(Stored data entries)
━━━━━━━━
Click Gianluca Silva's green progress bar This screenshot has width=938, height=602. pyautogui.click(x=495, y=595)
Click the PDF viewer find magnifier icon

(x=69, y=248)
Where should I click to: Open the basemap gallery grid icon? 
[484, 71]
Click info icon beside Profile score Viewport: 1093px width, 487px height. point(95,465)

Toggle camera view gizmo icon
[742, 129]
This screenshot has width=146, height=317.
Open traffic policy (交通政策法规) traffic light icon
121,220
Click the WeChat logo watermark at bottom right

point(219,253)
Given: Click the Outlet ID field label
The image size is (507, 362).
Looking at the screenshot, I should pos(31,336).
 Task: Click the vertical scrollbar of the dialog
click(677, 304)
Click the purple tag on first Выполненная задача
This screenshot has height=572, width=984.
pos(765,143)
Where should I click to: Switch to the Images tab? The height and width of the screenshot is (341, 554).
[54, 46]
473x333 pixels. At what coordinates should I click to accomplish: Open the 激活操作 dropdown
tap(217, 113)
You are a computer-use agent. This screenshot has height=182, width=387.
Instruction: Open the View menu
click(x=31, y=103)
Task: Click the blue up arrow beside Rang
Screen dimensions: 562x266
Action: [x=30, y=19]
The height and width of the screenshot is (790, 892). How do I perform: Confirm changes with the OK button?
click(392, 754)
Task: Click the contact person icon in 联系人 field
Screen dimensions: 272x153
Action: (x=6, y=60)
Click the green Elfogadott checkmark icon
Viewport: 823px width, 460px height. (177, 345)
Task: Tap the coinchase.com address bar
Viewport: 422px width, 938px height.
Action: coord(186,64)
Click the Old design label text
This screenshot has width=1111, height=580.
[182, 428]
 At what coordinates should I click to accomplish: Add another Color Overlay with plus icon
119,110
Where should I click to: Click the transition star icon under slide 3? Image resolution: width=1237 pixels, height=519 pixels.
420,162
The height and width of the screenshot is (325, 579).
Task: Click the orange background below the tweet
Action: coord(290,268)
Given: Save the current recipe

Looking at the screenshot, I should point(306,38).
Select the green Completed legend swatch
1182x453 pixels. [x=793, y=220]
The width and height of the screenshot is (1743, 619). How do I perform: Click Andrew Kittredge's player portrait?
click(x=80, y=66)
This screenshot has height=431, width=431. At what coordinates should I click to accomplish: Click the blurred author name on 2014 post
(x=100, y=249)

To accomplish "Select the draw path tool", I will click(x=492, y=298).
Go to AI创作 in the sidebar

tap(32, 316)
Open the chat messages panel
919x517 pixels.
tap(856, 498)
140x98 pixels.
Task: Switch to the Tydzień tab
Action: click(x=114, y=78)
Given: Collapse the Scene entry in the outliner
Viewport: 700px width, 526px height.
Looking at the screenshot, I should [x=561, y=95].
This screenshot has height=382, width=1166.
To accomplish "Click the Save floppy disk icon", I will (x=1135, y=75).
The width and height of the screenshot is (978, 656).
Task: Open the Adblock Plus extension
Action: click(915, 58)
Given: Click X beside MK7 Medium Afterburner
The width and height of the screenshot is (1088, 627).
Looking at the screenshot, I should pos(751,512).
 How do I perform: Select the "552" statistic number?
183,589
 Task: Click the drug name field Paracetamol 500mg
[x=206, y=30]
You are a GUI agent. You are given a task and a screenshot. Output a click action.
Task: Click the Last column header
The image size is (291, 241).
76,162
━━━━━━━━
• **Task instructions**
The expected output is an exact copy of all the records above.

• **Your solution**
Click Gianluca Silva's green progress bar This screenshot has width=938, height=602. pyautogui.click(x=495, y=595)
Click the PDF viewer find magnifier icon

(x=69, y=248)
Where should I click to: Open the basemap gallery grid icon? 
[484, 71]
Click info icon beside Profile score Viewport: 1093px width, 487px height. point(95,465)

Toggle camera view gizmo icon
[742, 129]
This screenshot has width=146, height=317.
Open traffic policy (交通政策法规) traffic light icon
121,220
Click the WeChat logo watermark at bottom right

point(219,253)
Given: Click the Outlet ID field label
The image size is (507, 362).
Looking at the screenshot, I should pos(31,336).
 Task: Click the vertical scrollbar of the dialog
click(677, 304)
Click the purple tag on first Выполненная задача
This screenshot has height=572, width=984.
pos(765,143)
Where should I click to: Switch to the Images tab? The height and width of the screenshot is (341, 554).
[54, 46]
473x333 pixels. At what coordinates should I click to accomplish: Open the 激活操作 dropdown
tap(217, 113)
You are a computer-use agent. This screenshot has height=182, width=387.
Instruction: Open the View menu
click(x=31, y=103)
Task: Click the blue up arrow beside Rang
Screen dimensions: 562x266
Action: [x=30, y=19]
The height and width of the screenshot is (790, 892). How do I perform: Confirm changes with the OK button?
click(392, 754)
Task: Click the contact person icon in 联系人 field
Screen dimensions: 272x153
Action: (x=6, y=60)
Click the green Elfogadott checkmark icon
Viewport: 823px width, 460px height. (177, 345)
Task: Tap the coinchase.com address bar
Viewport: 422px width, 938px height.
Action: coord(186,64)
Click the Old design label text
This screenshot has width=1111, height=580.
[182, 428]
 At what coordinates should I click to accomplish: Add another Color Overlay with plus icon
119,110
Where should I click to: Click the transition star icon under slide 3? Image resolution: width=1237 pixels, height=519 pixels.
420,162
The height and width of the screenshot is (325, 579).
Task: Click the orange background below the tweet
Action: coord(290,268)
Given: Save the current recipe

Looking at the screenshot, I should point(306,38).
Select the green Completed legend swatch
1182x453 pixels. [x=793, y=220]
The width and height of the screenshot is (1743, 619). How do I perform: Click Andrew Kittredge's player portrait?
click(x=80, y=66)
This screenshot has height=431, width=431. At what coordinates should I click to accomplish: Click the blurred author name on 2014 post
(x=100, y=249)

To accomplish "Select the draw path tool", I will click(x=492, y=298).
Go to AI创作 in the sidebar

tap(32, 316)
Open the chat messages panel
919x517 pixels.
tap(856, 498)
140x98 pixels.
Task: Switch to the Tydzień tab
Action: click(x=114, y=78)
Given: Collapse the Scene entry in the outliner
Viewport: 700px width, 526px height.
Looking at the screenshot, I should [x=561, y=95].
This screenshot has height=382, width=1166.
To accomplish "Click the Save floppy disk icon", I will (x=1135, y=75).
The width and height of the screenshot is (978, 656).
Task: Open the Adblock Plus extension
Action: click(915, 58)
Given: Click X beside MK7 Medium Afterburner
The width and height of the screenshot is (1088, 627).
Looking at the screenshot, I should pos(751,512).
 How do I perform: Select the "552" statistic number?
183,589
 Task: Click the drug name field Paracetamol 500mg
[x=206, y=30]
You are a GUI agent. You are given a task and a screenshot. Output a click action.
Task: Click the Last column header
The image size is (291, 241).
76,162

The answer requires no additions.